Analysis: The governing test was the definition of an agent under Section 182 of the Indian Contract Act, 1872, namely a person employed to act for another or to represent another in dealings with third persons. On the contents of the appointment letter, the course of dealing, the pricing arrangement, payment of the wholesale price, transfer of transportation risk, and the fact that the distributors retained the margin between retail and wholesale price, the contractual arrangement was found to be one of purchase for resale and not of representation of the manufacturer before third parties.
Conclusion: The relationship was held to be that of buyer and seller, not principal and agent.
Issue (ii): Whether termination of the distributorship was invalid for want of reasonable notice under the law of agency.
Analysis: Section 206 of the Indian Contract Act, 1872 applies only where a true agency exists. Since no agency was established, the complaint based on want of notice failed on that ground.
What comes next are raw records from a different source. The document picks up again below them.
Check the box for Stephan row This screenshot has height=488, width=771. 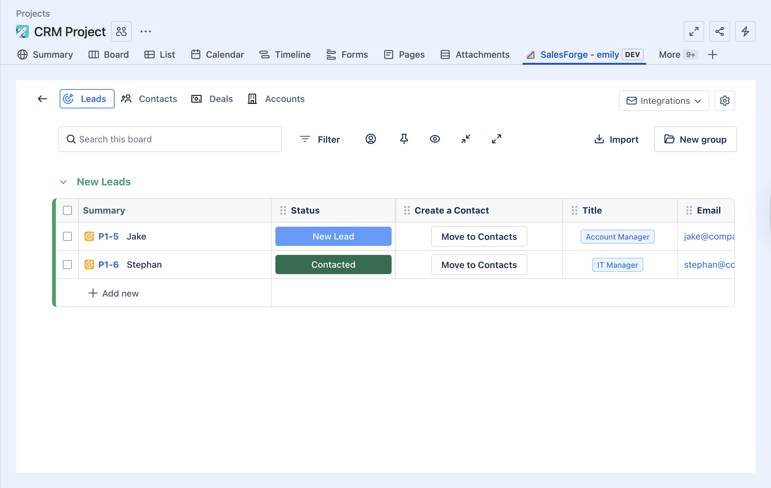click(67, 265)
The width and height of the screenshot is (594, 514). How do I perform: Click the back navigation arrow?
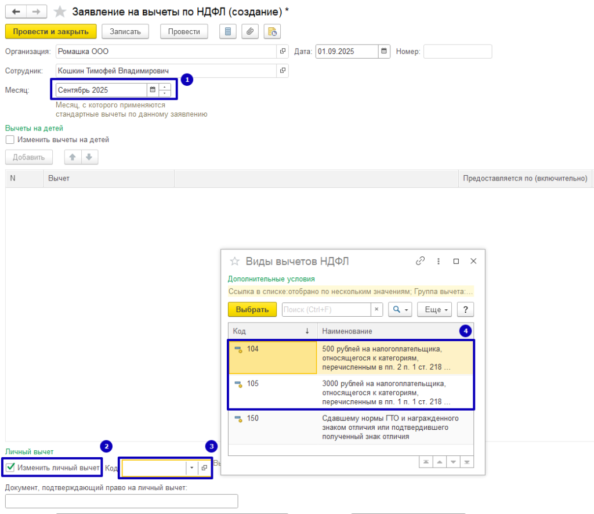[x=16, y=12]
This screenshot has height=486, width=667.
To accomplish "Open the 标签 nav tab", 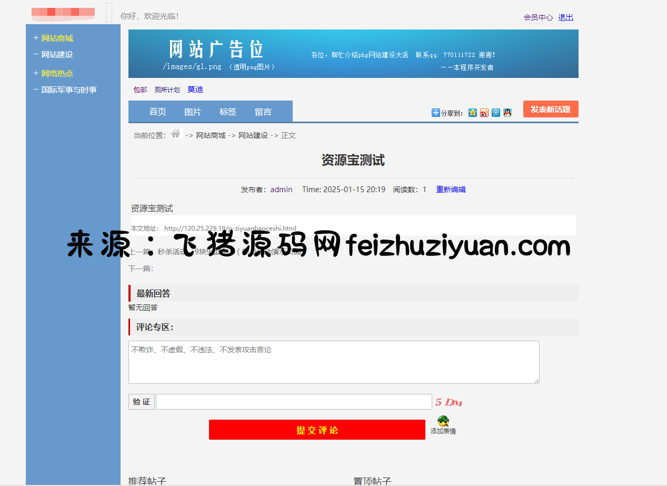I will coord(228,112).
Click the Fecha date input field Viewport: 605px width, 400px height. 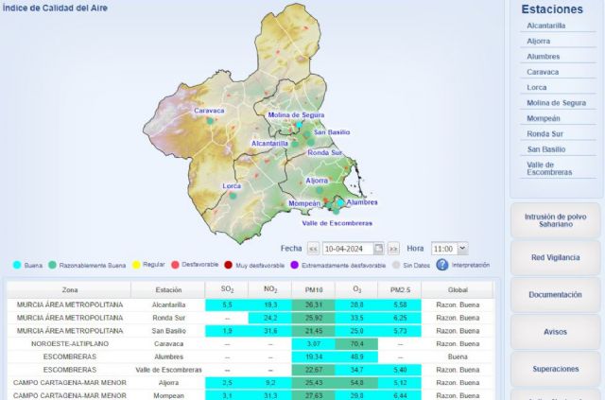pyautogui.click(x=347, y=249)
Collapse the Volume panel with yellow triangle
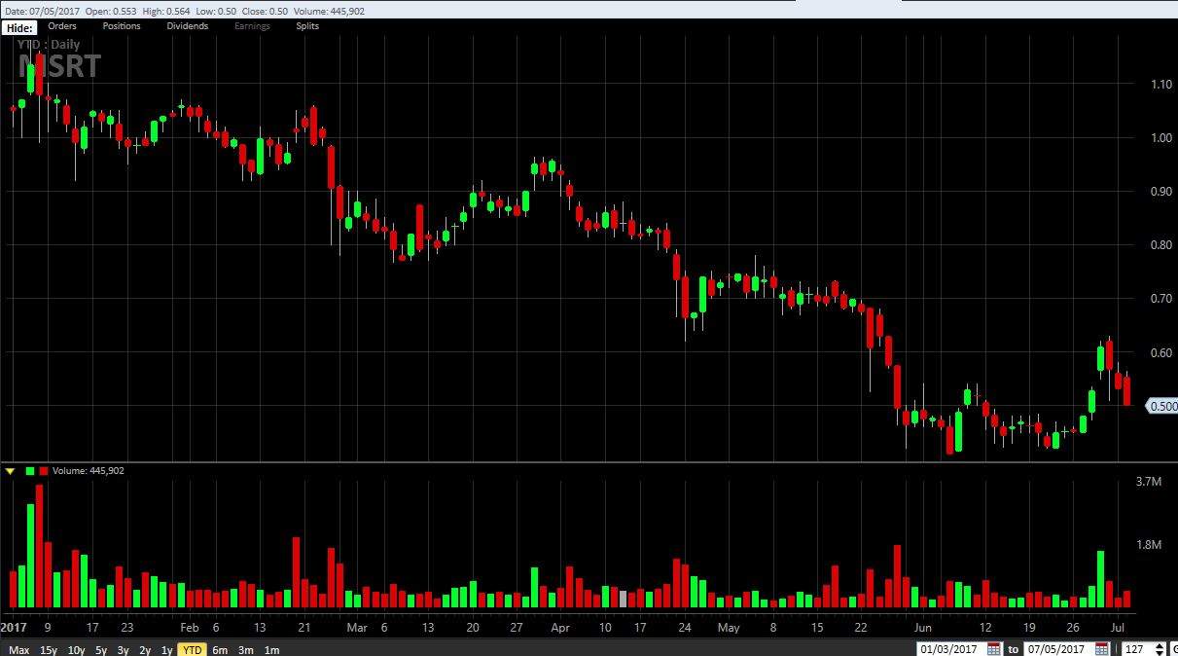 pyautogui.click(x=11, y=471)
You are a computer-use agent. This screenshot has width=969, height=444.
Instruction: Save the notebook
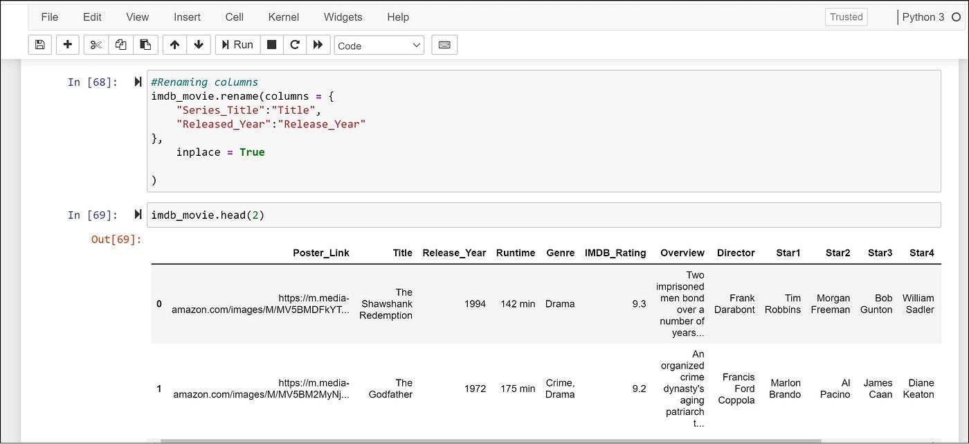(x=39, y=44)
In any event, the termination letter afforded about fifteen days' notice, which was treated as sufficient in the circumstances of the distributorship arrangement.
Conclusion: The termination was not invalid for want of reasonable notice.
Final Conclusion: The appeal failed because the courts below were in treating the arrangement as a contract of sale and in upholding the termination of the distributorship.
Ratio Decidendi: A distributor who purchases goods on payment of price, bears the transit risk, and merely resells them on a margin is not an agent within Section 182 of the Indian Contract Act, 1872; consequently, the safeguards governing termination of agency do not apply.